By Clarice Tse
The wide application of artificial intelligence in various industries and economic sectors has been under the limelight in recent years. The integration of AI, such as machine learning and deep learning, in traditional industrial sectors have enhanced the efficiency and productivity of these industries. The pharmaceutical industry is no exception to the enjoyment of the boons of AI integration. Many experts have admitted the promising future of AI in drug discovery and development, why so? In this article, we will look into the impactful use of AI in diverse areas of the pharmaceutical sector.
The pharmaceutical industry began in the 19th century and bloomed in the 20th century as there was a great leap in the development of modern medicine. As time went on, more restrictions and guidelines were established to ensure drug safety and quality. Moreover, as more drugs are developed, it has become harder to develop new drugs for particular diseases that are better than the existing drugs available. Easily tractable drug targets are already targeted in existing drugs, leaving researchers with more challenging drug targets, which takes more time to research on.
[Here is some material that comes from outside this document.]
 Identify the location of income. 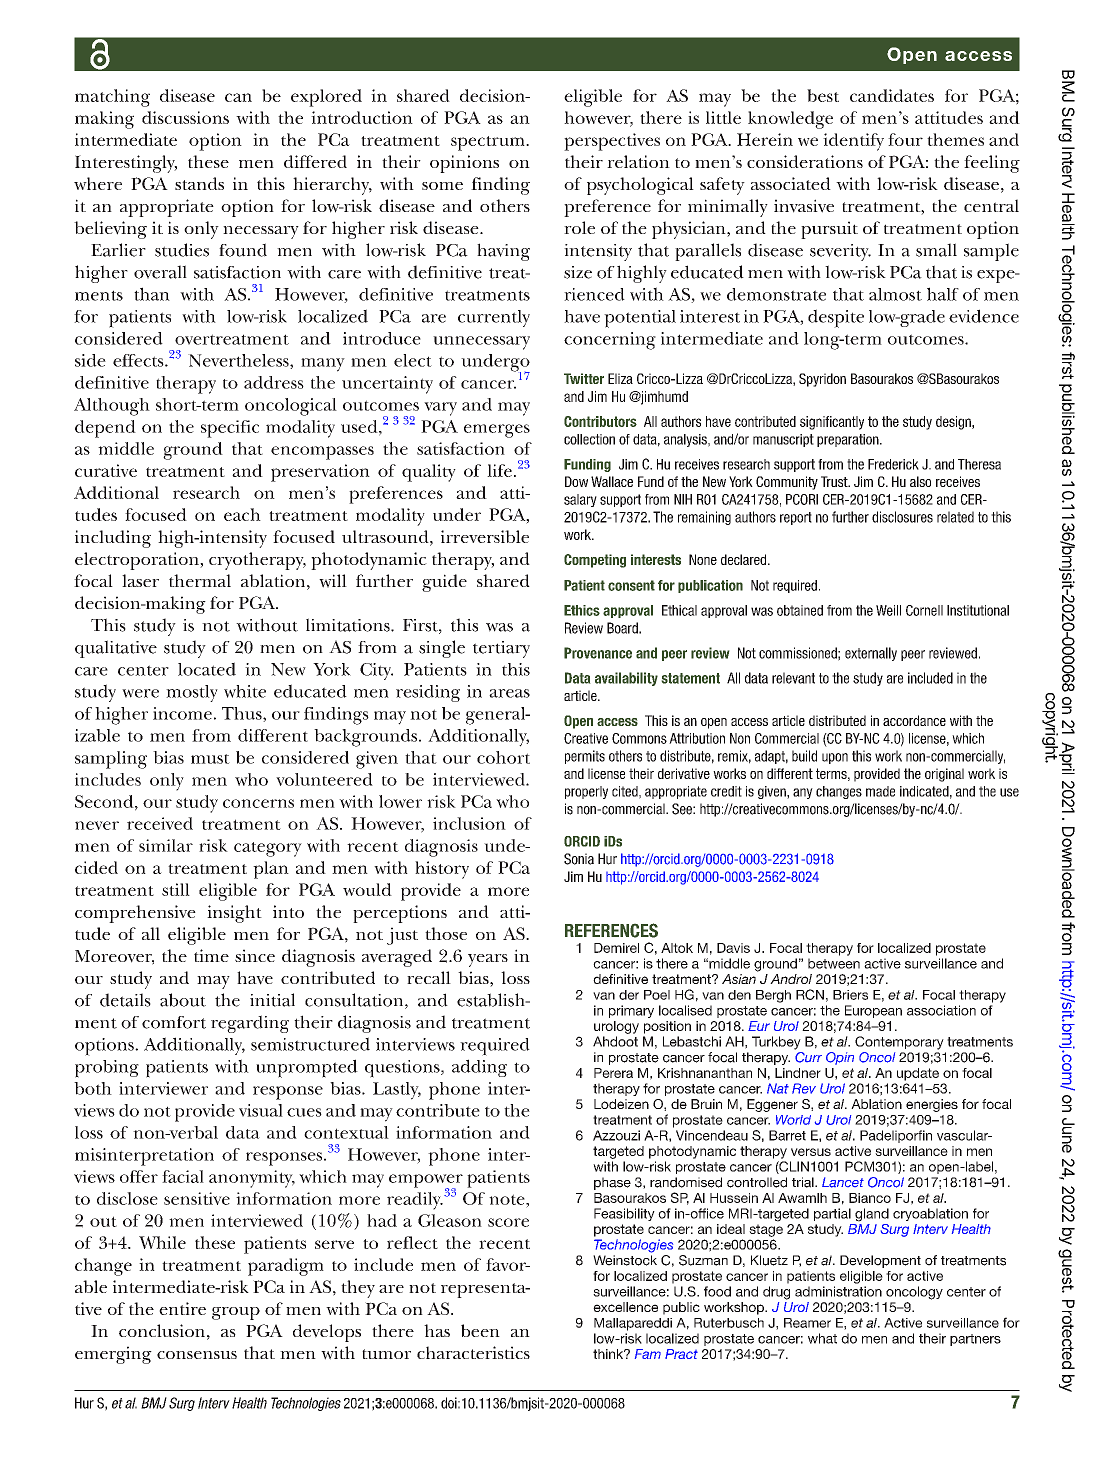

The emerging phenomenon of inefficiency in research and development of drugs is evident from the declining rate in the number of drugs approved per billion $US spent on R&D. The cost of developing and discovering a drug was US$800 million in 2001 and skyrocketed to around US$3 billion. Therefore, there is strong demand for AI to address the current challenges in the pharmaceutical industry (Mak and Pichika, 2019).
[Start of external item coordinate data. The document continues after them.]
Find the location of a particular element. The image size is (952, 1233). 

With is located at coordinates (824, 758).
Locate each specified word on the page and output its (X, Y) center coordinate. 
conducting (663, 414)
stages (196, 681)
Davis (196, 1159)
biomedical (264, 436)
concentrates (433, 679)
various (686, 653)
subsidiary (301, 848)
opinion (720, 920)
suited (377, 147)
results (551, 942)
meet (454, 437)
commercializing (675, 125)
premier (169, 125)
The use of AI in drug discovery and development revolves around the fundamental paradigms of machine learning and deep learning. Machine learning uses statistical methods with the ability to learn with or without being explicitly programmed. In supervised machine learning, data input and results output are used for machine learning to build a predictive model which can be used in disease diagnosis and prediction of drug efficacy and ADMET (absorption, distribution, metabolism, excretion and toxicity). On the other hand, unsupervised machine learning, which only involves grouping and interpreting data based solely on input data, allows the discovery of new disease subtypes from disease target discoveries. This technology is ubiquitously applied in different stages of drug development such as identification and validation of drug targets, drug design, drug repurposing, decision making processes in clinical trials and evaluation of biomedicine information (Mak and Pichika, 2019).
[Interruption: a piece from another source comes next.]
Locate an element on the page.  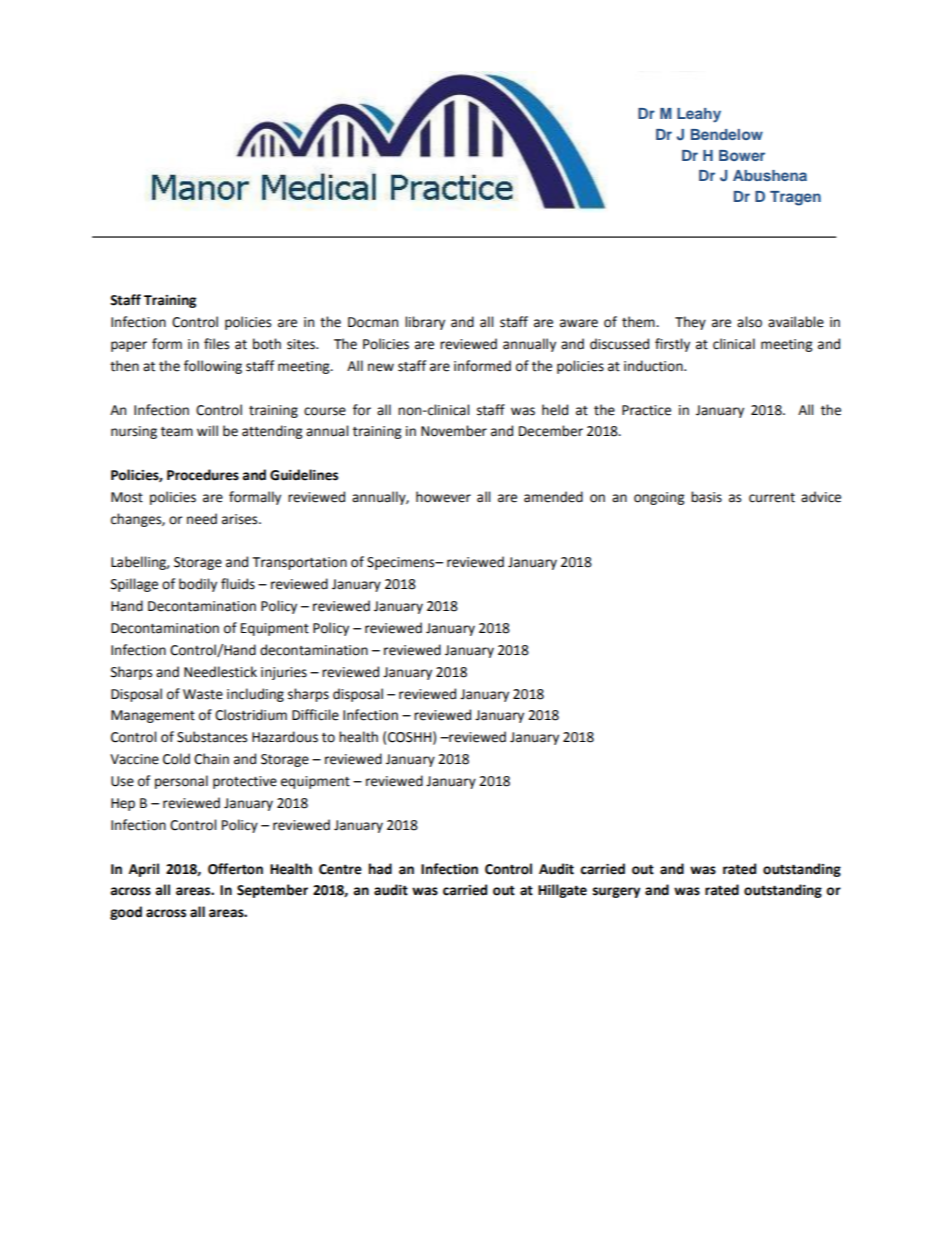
basis is located at coordinates (706, 497).
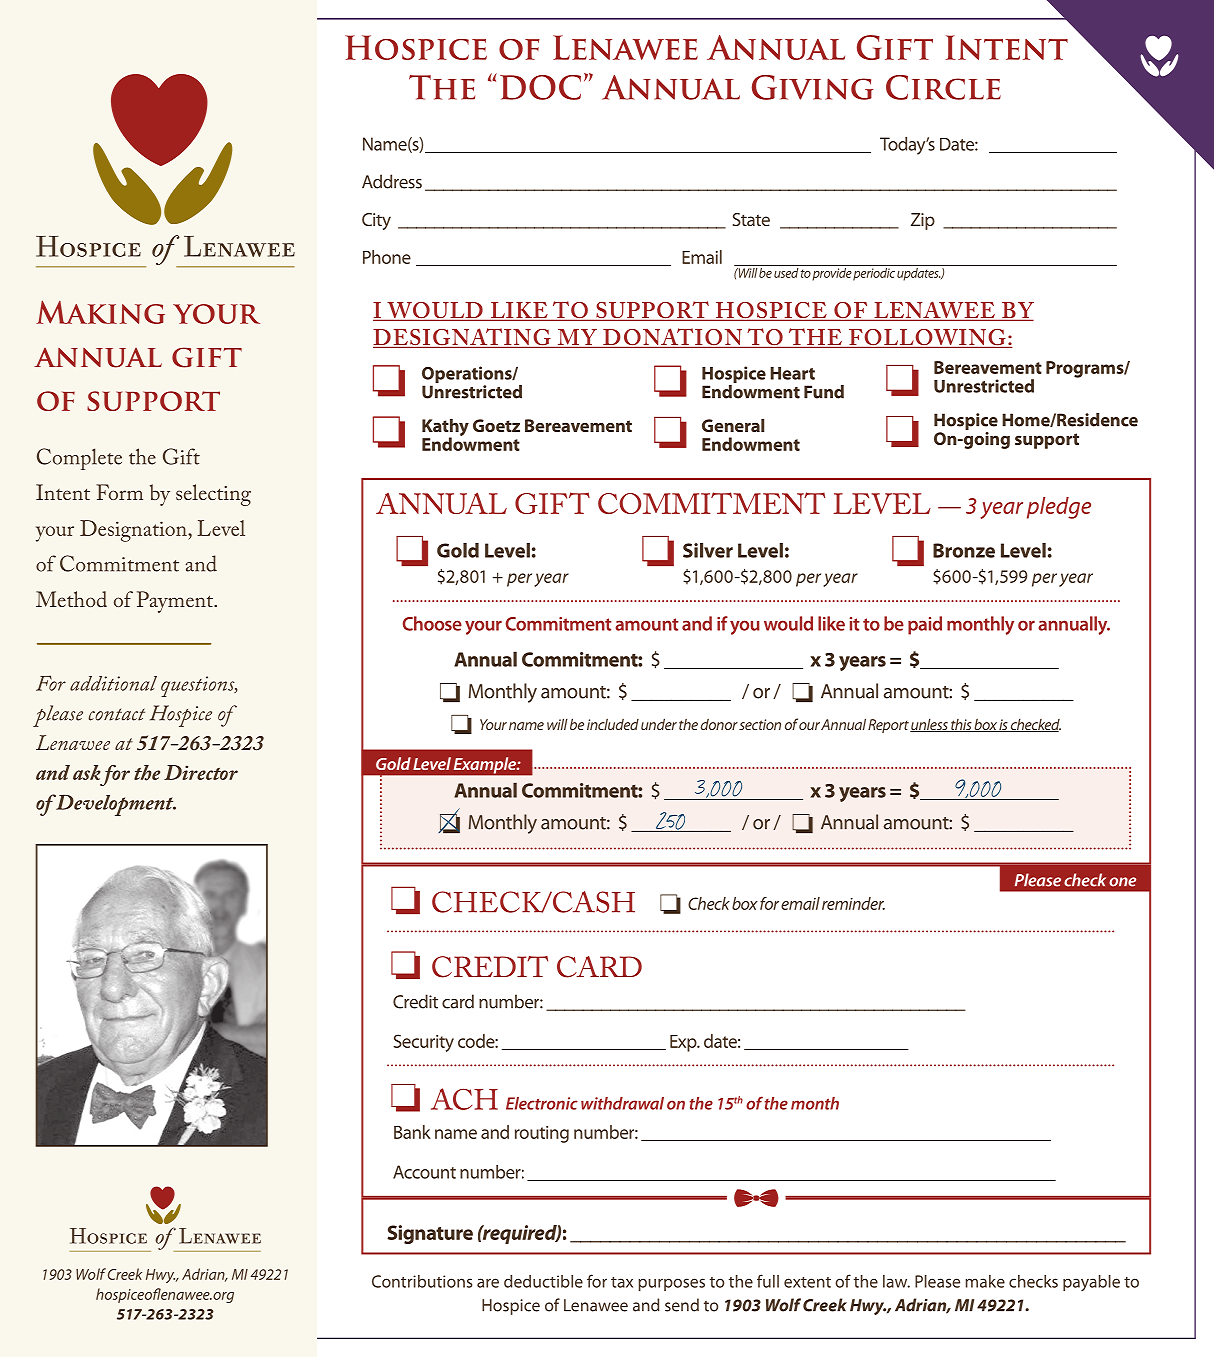 This screenshot has height=1357, width=1214. Describe the element at coordinates (543, 1281) in the screenshot. I see `deductible` at that location.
For example, in the first stage of drug development, AI has been harnessed to develop new lead compounds in silico that demonstrate desired activity. Machine learning techniques contribute to the identification of target-specific molecules and the association of the molecule with the target while optimizing its safety and efficacy. Through induction and deduction of available data obtained from fragment screening, computational modelling of compounds, AI can optimize hit and lead compounds. Eventually, de novo designs of compounds are synthesized in silico and screening models are virtual, which will replace the biochemical tests for efficacy and toxicity of the drug (Lake, 2019). Thanks to AI, the complexity of wet lab experiments that evaluate drug efficacy can be taken over by the convenience of virtual screening on the computer, which is not only more efficient, but also more cost-effective.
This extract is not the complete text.